In experimental animal models, GFR was reported to be decreased after treatment with L-arginine nitric oxide synthesis inhibitors such as NG-nitro-L-arginine-methyl ester and NG-monomethyl-L-arginine and increased or unchanged with L-arginine treatment.10 22 Although we found that RPF was increased in normotensive control subjects during L-arginine infusion, GFR was not significantly altered. Baylis et al22 have reported an insignificant increase in the GFR response to L-arginine alone despite an increase in RPF in the normal rat kidney, which explains why GFR was relatively protected and unchanged in proportion to the change in RPF.
We have shown that intravenous administration of L-arginine induced a reduction in systemic blood pressure in humans. This result is consistent with the report by Nakaki et al.23 However, several investigators have demonstrated in animals that L-arginine infusion failed to change systemic hemodynamics, although it could reverse the effects of nitric oxide synthesis inhibitors during simultaneous administration.16 17 There may be species-related differences in the role of the L-argininenitric oxide pathway in the regulation of blood pressure.
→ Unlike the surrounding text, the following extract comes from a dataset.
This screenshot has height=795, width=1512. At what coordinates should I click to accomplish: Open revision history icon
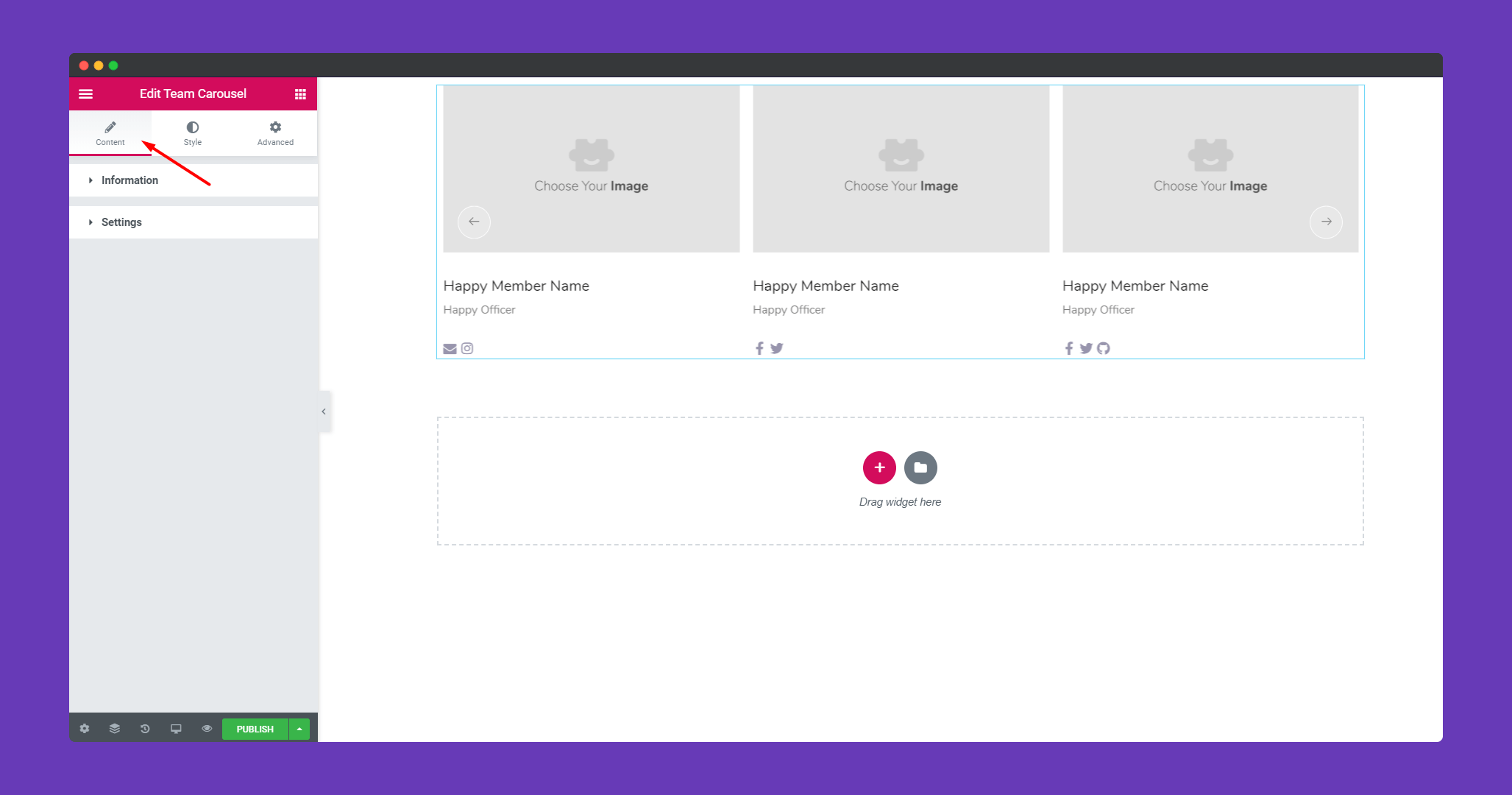(145, 729)
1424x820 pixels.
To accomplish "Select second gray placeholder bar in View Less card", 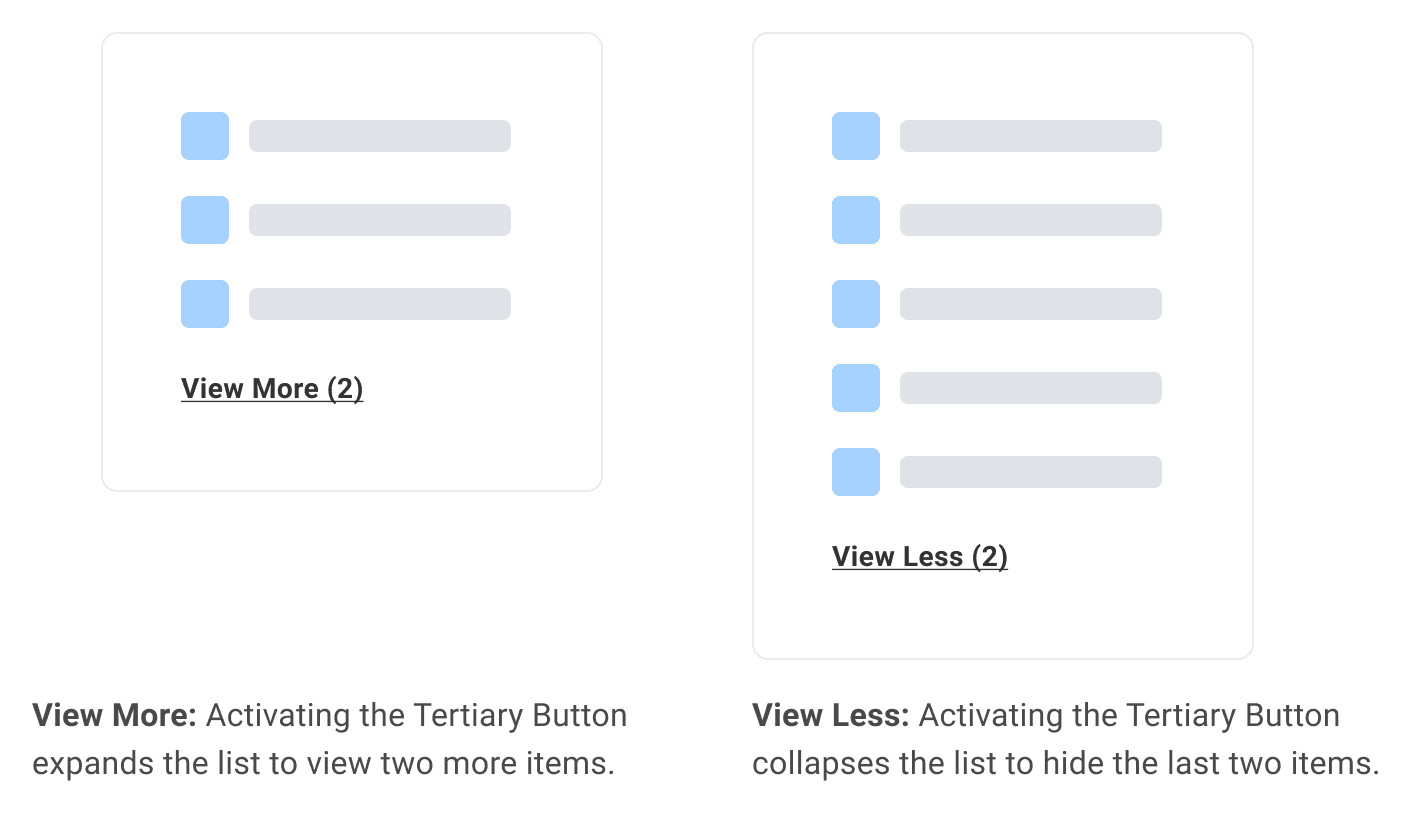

In conclusion, the present study indicates that endothelium-dependent renovascular relaxation in response to L-arginine is impaired even in patients with mild essential hypertension who have normal RPF and GFR and no proteinuria. Because an increase in the circulating cGMP level is blunted in hypertensive patients, the reduced synthesis or release of nitric oxide may result in this disturbed response. The masked endothelial dysfunction may play an important role in the development and maintenance of essential hypertension.